_Exercise goal_. Lines from the beginning of the entries up to and including the one with "Accedi (326, 27)" must be duplicated word for word; leave out all others.
Segment Start: Provided entries
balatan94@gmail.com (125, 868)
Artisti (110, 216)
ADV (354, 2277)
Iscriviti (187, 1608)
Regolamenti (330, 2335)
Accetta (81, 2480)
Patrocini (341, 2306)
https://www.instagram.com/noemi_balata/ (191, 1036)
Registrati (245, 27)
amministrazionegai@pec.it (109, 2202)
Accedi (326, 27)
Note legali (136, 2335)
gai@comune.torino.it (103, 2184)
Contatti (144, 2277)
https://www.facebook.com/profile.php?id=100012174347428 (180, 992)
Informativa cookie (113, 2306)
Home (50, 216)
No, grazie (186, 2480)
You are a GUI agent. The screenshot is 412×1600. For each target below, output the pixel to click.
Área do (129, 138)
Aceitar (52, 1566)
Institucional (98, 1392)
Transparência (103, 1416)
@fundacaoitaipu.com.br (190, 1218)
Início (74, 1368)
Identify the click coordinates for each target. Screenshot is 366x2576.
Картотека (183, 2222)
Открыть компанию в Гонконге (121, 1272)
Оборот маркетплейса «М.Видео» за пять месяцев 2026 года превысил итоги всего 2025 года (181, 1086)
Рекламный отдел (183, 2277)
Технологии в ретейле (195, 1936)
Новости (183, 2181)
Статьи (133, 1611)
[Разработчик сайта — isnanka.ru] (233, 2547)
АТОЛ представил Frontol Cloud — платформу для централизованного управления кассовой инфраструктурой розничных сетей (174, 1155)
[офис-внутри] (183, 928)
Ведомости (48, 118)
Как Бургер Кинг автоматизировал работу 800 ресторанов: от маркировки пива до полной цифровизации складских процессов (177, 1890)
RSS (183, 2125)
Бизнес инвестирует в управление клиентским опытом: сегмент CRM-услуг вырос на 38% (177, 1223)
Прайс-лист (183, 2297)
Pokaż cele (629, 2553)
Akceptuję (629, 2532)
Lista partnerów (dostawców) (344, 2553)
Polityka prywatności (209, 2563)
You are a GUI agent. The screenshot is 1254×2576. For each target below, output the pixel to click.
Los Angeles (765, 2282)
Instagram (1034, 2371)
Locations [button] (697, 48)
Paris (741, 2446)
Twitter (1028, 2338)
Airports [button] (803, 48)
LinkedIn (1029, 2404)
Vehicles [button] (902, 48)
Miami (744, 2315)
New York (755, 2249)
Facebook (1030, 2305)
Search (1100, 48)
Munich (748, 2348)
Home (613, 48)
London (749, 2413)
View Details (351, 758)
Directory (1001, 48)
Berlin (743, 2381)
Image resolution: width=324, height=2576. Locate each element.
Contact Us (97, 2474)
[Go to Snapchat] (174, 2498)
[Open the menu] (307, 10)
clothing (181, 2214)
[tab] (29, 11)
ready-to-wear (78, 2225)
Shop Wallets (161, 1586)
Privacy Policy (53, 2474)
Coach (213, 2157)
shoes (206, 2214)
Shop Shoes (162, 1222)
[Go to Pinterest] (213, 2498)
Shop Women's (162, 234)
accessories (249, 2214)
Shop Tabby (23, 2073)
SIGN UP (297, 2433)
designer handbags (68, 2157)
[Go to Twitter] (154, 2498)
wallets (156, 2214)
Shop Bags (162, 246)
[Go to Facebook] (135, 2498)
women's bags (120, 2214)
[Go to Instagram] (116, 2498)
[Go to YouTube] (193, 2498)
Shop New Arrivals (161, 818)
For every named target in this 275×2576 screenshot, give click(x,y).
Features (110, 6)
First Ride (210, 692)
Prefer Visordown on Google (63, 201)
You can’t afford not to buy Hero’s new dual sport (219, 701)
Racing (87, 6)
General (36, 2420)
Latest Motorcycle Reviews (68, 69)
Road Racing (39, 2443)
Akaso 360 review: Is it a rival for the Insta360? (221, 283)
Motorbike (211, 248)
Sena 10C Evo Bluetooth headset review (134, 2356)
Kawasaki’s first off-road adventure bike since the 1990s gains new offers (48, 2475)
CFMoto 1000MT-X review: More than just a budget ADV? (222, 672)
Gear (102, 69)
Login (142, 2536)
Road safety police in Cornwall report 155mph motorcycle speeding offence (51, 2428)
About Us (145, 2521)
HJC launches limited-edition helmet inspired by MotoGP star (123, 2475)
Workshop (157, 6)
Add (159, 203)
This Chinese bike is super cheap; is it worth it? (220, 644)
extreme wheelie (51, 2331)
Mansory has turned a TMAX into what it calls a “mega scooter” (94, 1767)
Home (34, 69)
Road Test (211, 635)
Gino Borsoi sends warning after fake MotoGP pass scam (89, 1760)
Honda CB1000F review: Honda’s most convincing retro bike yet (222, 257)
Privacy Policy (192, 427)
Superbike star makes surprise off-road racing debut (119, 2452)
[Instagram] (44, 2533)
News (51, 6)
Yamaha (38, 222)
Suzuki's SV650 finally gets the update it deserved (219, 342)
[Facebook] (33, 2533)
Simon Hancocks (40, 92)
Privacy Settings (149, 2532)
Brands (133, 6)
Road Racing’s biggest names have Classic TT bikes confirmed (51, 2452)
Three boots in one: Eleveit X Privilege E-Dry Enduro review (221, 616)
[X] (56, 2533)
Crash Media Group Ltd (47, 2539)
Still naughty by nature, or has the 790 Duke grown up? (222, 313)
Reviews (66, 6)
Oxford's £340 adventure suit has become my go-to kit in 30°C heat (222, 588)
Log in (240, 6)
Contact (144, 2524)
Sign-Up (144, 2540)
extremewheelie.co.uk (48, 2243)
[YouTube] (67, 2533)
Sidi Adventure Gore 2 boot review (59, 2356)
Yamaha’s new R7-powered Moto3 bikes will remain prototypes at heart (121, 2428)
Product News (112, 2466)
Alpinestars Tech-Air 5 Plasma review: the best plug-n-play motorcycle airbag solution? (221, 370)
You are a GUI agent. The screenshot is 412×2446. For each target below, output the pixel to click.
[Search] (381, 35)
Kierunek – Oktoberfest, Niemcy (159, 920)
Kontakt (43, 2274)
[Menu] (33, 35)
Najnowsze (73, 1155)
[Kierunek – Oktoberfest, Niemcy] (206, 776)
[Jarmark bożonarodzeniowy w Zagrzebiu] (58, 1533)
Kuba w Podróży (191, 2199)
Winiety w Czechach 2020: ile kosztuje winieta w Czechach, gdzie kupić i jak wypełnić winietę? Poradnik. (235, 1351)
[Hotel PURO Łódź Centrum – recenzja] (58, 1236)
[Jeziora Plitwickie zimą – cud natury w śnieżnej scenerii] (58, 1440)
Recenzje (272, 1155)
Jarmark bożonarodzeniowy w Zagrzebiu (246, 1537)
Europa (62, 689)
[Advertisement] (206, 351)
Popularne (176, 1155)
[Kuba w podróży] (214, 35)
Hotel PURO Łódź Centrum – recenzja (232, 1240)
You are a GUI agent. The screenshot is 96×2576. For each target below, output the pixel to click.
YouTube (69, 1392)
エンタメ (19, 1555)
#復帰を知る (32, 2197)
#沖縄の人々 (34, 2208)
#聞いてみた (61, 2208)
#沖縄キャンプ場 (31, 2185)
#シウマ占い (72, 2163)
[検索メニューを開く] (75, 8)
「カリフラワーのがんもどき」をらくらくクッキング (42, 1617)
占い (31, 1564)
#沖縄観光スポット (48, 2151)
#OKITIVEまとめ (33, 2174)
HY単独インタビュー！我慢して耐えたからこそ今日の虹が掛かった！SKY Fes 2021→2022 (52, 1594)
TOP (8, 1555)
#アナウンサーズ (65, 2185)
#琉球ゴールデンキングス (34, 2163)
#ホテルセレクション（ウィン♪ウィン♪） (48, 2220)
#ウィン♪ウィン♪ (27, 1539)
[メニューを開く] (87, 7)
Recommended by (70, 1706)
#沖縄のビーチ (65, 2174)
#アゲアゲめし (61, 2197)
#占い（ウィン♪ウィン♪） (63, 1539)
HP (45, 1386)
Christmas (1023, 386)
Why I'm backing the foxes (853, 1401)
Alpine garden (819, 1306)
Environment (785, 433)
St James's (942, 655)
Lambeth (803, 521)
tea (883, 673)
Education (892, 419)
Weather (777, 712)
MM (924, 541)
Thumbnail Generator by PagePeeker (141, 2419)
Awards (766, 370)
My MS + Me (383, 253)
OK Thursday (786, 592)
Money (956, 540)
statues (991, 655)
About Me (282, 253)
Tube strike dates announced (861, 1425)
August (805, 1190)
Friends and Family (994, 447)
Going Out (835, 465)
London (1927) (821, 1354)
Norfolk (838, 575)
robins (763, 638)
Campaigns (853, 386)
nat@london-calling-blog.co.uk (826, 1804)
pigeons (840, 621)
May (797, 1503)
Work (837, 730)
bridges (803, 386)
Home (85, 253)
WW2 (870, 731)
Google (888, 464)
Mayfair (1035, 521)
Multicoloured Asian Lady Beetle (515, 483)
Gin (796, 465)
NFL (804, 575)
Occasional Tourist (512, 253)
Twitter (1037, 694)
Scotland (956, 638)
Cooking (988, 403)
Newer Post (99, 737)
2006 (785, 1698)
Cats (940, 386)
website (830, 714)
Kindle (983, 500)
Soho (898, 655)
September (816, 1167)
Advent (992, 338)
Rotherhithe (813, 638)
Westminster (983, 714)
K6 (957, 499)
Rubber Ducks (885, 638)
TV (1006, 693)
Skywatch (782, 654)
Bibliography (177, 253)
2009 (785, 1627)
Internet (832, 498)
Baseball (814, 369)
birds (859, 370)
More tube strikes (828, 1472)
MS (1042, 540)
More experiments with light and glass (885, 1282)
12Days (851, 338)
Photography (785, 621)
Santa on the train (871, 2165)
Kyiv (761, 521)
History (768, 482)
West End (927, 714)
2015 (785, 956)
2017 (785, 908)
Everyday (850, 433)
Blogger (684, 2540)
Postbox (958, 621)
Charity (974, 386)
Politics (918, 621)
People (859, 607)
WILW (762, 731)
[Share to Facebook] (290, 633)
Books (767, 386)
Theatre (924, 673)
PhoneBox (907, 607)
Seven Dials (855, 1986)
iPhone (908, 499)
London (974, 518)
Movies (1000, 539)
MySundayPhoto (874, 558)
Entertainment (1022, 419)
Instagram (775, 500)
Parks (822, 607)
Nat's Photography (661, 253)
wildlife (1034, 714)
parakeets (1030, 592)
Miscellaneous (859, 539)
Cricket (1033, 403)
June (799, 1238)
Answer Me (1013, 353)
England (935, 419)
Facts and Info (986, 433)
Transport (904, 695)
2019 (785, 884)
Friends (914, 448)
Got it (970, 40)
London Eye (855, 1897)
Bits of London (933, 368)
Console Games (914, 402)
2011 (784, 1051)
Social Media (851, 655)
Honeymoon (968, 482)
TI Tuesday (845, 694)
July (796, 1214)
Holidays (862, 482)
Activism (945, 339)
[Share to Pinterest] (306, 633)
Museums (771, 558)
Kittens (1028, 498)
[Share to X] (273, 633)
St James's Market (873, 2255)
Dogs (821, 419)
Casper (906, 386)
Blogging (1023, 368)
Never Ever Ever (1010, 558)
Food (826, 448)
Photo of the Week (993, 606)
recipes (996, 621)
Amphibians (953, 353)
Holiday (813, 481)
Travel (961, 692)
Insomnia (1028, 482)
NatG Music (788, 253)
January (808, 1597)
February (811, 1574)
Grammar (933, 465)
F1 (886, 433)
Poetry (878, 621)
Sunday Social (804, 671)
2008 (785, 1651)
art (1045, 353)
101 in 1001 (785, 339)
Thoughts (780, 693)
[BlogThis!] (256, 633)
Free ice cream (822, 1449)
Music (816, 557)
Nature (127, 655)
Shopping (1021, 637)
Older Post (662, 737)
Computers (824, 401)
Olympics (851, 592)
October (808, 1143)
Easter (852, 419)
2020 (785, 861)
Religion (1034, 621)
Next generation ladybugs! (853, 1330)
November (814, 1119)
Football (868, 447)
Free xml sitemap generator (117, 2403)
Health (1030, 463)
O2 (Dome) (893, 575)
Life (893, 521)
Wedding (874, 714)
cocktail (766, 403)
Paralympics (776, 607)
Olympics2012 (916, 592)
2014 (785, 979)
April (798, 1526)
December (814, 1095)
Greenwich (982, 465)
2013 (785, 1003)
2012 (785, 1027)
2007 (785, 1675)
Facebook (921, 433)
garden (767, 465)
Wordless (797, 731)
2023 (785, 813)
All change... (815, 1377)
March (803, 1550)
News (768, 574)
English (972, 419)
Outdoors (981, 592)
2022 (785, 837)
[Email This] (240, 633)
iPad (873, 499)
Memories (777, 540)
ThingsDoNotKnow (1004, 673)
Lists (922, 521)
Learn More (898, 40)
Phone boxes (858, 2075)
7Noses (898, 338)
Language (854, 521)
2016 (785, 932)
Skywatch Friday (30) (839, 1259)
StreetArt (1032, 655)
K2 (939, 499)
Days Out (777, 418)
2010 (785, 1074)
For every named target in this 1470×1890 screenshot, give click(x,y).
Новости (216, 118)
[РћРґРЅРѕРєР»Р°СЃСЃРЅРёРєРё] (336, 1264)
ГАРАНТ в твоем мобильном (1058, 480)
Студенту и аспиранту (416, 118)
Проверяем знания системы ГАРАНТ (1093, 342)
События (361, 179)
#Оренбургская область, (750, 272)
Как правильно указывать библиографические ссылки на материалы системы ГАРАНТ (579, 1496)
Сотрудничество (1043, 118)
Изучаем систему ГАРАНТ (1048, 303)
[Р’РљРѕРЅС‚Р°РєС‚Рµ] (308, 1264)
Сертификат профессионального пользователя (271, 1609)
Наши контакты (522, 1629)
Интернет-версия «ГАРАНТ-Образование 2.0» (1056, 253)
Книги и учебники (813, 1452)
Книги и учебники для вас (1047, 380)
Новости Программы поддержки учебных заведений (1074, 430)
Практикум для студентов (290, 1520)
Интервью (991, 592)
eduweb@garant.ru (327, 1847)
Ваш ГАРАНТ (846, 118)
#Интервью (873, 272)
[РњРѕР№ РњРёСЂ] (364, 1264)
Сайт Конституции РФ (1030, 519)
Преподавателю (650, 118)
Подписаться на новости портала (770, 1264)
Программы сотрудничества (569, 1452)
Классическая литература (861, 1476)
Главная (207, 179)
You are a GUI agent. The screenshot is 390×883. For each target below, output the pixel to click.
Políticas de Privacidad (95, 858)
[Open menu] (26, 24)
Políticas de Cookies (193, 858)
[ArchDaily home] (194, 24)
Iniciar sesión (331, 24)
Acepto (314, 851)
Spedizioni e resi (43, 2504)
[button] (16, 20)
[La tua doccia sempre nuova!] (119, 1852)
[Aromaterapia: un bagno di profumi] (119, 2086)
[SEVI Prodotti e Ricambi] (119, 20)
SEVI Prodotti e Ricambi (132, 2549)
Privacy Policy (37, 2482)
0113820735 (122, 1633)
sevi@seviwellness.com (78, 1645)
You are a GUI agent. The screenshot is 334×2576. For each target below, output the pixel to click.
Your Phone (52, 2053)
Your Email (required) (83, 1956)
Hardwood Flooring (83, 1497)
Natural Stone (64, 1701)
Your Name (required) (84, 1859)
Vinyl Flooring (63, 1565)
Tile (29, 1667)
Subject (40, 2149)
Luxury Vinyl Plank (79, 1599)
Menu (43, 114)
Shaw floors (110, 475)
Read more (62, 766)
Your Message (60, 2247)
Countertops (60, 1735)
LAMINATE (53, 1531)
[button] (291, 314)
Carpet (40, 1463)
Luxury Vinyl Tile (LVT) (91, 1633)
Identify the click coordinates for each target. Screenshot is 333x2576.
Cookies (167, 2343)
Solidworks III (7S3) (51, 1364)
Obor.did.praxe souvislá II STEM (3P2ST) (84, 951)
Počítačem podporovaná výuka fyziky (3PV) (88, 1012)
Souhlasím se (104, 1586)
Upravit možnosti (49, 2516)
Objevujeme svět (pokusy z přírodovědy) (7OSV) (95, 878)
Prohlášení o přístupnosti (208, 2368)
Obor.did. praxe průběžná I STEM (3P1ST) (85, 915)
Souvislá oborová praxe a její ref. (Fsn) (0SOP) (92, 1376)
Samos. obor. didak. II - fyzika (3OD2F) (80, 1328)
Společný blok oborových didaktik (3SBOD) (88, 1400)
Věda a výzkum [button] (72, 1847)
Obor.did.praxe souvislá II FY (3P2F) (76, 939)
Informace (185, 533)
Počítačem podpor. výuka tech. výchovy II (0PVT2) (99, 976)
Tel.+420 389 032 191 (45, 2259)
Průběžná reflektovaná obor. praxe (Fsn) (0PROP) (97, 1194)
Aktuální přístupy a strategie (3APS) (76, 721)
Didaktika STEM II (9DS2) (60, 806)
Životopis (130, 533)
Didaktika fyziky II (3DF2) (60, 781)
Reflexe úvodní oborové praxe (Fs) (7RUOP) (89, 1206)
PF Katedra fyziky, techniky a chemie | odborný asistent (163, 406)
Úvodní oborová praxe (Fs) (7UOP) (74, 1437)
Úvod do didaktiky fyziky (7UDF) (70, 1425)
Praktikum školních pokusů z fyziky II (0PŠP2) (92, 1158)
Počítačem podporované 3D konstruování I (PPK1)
Segment End: Provided entries
_Answer to the problem_.
balatan94@gmail.com (125, 868)
Artisti (110, 216)
ADV (354, 2277)
Iscriviti (187, 1608)
Regolamenti (330, 2335)
Accetta (81, 2480)
Patrocini (341, 2306)
https://www.instagram.com/noemi_balata/ (191, 1036)
Registrati (245, 27)
amministrazionegai@pec.it (109, 2202)
Accedi (326, 27)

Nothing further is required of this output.